[Stored data]
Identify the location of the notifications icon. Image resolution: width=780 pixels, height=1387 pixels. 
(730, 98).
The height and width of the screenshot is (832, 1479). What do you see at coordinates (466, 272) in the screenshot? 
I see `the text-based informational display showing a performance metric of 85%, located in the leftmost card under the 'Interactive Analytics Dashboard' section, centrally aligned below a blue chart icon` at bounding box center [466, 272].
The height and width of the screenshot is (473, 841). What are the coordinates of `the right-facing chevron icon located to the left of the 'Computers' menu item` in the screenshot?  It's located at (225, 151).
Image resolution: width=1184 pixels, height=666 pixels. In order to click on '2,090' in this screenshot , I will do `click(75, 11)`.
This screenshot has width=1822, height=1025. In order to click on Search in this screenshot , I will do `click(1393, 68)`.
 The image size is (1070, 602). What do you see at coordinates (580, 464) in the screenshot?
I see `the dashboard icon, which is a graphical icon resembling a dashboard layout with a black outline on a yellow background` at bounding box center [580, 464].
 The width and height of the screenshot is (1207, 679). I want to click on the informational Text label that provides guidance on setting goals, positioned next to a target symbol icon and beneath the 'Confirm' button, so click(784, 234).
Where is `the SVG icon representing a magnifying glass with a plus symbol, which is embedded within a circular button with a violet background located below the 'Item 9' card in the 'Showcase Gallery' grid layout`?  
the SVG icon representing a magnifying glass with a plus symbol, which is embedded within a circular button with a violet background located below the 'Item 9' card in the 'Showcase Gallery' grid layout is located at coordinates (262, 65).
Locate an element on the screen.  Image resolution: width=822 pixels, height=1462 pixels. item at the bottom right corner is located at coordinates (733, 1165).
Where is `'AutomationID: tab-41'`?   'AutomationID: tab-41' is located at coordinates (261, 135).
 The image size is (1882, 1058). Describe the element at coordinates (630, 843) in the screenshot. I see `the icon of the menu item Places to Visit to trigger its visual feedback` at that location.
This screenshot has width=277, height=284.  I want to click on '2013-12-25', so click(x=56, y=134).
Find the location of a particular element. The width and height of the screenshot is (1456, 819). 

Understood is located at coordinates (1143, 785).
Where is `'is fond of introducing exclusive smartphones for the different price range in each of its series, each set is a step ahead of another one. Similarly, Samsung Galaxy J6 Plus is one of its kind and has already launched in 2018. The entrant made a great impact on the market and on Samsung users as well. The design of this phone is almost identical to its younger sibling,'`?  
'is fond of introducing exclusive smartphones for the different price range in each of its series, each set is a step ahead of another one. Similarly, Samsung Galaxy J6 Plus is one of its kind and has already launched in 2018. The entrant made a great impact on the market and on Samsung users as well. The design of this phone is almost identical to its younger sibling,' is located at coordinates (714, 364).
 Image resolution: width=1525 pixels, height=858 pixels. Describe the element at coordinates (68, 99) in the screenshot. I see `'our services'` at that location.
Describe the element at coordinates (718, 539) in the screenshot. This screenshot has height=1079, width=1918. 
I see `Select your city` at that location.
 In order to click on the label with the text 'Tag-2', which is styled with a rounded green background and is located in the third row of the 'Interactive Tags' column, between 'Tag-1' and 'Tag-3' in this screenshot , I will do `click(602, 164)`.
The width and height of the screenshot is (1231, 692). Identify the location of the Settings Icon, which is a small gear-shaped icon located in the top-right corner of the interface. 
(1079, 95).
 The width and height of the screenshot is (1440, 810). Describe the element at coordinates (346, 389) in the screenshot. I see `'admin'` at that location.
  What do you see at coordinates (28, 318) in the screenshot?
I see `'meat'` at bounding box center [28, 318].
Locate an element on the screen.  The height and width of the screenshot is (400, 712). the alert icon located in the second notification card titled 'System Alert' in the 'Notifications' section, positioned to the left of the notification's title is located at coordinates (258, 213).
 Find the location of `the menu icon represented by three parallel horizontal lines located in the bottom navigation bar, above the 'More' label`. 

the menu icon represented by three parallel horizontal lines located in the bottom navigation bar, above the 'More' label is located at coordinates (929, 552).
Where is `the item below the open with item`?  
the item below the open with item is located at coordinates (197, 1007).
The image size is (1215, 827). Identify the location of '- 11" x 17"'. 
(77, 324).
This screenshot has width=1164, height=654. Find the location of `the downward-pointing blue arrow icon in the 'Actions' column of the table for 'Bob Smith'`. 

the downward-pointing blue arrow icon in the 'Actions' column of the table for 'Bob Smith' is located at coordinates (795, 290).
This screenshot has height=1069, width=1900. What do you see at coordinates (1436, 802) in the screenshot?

▶ Written problem: Select each line of the stored data that contains the word "open" and copy those lines.

▶ In response:
Where is `the item below the open with item`?  
the item below the open with item is located at coordinates (197, 1007).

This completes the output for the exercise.